Una habitación puede ser demasiado pequeña para tres, aunque uno esté fuera, de Ambrose Bierce

En una pequeña cabaña de leños compuesta por una sola habitación, escasa y toscamente amueblada, había una mujer sentada en el suelo, con la espalda apoyada en una de las paredes, que aferraba contra su pecho a un niño. Fuera, en todas las direcciones, se extendía durante muchas millas un bosque denso e ininterrumpido. Era de noche y la habitación estaba a oscuras: ningún ojo humano hubiera podido discernir a la mujer y el niño. Sin embargo, eran observados estrecha y vigilantemente, sin que por un instante se relajara la atención; y este es el hecho sobre el cual gira la presente narración.

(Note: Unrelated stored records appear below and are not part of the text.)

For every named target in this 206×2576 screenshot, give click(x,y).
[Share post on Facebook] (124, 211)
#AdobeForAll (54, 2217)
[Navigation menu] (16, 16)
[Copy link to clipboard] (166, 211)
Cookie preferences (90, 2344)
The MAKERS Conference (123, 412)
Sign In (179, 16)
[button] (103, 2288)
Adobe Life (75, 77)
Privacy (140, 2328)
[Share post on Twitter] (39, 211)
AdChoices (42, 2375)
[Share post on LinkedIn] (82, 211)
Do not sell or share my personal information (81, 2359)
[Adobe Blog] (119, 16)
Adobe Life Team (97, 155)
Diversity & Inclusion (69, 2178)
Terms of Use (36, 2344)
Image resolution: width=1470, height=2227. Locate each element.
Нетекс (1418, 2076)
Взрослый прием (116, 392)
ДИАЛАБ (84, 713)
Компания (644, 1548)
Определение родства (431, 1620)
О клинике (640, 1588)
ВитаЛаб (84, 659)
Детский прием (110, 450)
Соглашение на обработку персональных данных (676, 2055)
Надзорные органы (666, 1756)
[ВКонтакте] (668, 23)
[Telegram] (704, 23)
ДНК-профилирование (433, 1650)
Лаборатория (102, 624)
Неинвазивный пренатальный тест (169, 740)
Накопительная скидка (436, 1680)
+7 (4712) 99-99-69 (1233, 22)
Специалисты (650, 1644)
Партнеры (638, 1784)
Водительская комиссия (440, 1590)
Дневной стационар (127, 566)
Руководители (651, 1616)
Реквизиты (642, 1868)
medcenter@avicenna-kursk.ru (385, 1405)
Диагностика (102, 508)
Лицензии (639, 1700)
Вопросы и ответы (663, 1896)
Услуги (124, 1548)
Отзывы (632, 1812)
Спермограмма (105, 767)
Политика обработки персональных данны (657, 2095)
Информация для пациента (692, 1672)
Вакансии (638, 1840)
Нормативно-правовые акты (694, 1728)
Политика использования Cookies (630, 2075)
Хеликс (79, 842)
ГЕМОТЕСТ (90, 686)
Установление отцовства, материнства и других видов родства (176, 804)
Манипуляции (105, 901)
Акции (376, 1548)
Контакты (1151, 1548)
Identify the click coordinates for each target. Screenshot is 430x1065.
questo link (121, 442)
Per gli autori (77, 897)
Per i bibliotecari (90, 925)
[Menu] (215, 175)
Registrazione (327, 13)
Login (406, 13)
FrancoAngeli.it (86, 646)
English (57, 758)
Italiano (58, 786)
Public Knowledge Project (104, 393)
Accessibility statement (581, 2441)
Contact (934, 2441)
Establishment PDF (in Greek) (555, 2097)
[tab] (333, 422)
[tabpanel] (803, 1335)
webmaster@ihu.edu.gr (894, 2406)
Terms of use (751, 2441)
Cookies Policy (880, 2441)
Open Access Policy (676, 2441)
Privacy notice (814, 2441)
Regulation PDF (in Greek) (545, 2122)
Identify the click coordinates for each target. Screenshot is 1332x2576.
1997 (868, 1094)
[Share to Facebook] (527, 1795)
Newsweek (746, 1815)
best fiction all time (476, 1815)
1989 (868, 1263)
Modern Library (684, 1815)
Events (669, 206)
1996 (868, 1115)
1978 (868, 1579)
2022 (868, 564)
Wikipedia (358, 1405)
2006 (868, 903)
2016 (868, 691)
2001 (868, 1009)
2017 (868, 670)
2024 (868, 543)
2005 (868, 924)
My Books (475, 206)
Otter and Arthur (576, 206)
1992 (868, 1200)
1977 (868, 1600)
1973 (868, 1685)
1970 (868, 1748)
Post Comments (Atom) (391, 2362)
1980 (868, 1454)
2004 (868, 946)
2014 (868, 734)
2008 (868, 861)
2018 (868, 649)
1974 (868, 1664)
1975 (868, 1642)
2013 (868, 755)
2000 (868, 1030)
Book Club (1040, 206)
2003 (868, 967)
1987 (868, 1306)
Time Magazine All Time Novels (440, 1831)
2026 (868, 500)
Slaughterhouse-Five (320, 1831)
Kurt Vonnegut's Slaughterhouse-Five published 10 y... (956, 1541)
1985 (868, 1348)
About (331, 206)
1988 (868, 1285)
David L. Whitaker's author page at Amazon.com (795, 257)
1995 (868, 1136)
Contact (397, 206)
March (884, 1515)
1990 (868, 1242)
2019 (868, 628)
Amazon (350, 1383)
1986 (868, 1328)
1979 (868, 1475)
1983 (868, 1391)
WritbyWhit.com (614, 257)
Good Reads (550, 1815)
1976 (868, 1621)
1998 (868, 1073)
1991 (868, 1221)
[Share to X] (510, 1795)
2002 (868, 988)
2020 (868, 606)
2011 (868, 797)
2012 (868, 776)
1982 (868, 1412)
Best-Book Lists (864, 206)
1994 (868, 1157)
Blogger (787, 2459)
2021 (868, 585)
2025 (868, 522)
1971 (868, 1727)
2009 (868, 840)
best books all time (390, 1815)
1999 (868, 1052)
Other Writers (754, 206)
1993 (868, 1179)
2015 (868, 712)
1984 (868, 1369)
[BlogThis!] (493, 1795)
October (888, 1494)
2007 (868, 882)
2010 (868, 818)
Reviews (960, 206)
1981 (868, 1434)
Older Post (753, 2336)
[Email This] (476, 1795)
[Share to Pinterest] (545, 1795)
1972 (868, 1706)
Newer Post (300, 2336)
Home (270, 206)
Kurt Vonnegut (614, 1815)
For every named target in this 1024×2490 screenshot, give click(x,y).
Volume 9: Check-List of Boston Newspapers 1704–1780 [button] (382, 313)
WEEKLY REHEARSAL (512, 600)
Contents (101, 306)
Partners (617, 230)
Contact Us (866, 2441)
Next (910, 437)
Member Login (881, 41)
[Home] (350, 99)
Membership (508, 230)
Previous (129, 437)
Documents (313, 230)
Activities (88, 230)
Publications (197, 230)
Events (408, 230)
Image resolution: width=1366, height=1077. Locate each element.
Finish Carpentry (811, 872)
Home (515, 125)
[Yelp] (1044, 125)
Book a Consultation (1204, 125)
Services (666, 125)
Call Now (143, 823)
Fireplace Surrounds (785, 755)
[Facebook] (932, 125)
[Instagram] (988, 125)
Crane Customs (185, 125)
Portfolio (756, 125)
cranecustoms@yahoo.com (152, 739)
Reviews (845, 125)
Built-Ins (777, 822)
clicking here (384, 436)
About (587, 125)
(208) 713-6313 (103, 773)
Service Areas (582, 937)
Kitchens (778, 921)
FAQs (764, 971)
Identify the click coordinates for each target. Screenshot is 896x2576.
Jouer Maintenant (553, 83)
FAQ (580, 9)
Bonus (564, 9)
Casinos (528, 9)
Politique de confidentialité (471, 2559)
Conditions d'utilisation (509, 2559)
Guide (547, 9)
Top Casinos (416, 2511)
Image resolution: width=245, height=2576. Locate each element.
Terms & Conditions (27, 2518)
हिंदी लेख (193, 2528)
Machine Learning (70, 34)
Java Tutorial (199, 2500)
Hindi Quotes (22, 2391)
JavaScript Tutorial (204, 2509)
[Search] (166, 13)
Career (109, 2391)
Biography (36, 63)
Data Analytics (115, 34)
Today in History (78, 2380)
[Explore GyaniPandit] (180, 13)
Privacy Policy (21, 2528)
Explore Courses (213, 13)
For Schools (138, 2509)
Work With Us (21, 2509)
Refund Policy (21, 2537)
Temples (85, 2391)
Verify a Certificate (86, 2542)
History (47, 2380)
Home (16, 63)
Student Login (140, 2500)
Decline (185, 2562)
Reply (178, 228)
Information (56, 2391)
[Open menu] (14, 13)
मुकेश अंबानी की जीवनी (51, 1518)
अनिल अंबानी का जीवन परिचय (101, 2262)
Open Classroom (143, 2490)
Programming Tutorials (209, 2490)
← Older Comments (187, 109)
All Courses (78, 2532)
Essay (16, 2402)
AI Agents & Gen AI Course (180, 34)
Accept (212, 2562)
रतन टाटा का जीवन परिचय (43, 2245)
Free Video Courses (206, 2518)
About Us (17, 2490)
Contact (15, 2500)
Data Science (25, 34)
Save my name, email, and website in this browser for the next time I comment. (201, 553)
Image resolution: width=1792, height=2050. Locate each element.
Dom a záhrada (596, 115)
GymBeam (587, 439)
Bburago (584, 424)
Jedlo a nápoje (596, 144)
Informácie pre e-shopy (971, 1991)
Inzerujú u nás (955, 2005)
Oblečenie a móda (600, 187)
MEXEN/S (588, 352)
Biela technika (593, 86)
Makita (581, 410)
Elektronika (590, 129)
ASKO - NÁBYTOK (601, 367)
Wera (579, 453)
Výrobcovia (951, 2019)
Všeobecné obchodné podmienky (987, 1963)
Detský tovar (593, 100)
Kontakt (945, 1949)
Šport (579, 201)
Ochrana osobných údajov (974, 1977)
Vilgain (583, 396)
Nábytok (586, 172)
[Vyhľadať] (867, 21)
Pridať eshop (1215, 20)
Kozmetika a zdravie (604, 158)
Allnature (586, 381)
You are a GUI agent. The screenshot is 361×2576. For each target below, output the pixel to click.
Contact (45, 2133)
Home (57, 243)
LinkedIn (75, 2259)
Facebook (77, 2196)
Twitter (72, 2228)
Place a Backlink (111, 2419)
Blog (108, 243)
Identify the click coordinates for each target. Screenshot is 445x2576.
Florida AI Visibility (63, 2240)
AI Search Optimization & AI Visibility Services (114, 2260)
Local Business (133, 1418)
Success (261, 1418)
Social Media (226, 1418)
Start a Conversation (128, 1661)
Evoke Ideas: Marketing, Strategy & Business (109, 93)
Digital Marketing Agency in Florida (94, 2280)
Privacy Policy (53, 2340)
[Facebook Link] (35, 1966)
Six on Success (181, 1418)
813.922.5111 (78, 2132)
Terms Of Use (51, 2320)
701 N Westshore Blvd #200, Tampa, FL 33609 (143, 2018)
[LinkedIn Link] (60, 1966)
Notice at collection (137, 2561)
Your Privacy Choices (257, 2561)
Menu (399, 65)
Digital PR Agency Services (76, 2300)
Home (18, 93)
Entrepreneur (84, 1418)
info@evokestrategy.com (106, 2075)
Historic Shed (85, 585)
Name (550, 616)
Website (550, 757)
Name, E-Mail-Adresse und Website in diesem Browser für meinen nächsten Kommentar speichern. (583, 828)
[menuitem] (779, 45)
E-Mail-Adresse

Charles Marlowe era de esa clase de pioneros del bosque que ha desaparecido ya en este país: hombres que encontraban su ambiente más aceptable en las soledades selváticas que se extendían a lo largo de la pendiente oriental del valle del Mississippi, desde los Grandes Lagos hasta el golfo de México. Durante más de cien años, generación tras generación, aquellos hombres fueron avanzando hacia el oeste con el rifle y el hacha, reclamando aquí y allí a la naturaleza y a sus hijos salvajes unos acres aislados para arar, que tan pronto habían reclamado como tenían que entregar a sus sucesores, menos aventureros pero más prósperos. Al final, atravesando el borde del bosque, llegaron a campo abierto y se desvanecieron como si se hubieran caído de un risco. El pionero de los bosques ya no existe; el pionero de las llanuras —aquel cuya fácil tarea consistió en dominar y ocupar dos terceras partes del país en una sola generación— es una criatura distinta e inferior. Compartiendo con Charles Marlowe, en las extensas soledades, los peligros, durezas y privaciones de aquella vida extraña y poco provechosa, estaban su esposa y su hija, a quienes se sentía apasionadamente unido, como era habitual entre los de su clase, para quienes las virtudes domésticas eran una religión. La mujer era todavía lo bastante joven como para resultar bonita, y el aislamiento terrible de su destino le era tan nuevo que aún podía sentirse alegre. Manteniendo una gran capacidad para ser feliz, aunque las satisfacciones simples de la vida en el bosque no pudieran llenarla, el cielo la había tratado honorablemente, pues sus necesidades se veían abundantemente provistas con las tareas ligeras de la casa, su hija, su esposo y algunos libros absurdos.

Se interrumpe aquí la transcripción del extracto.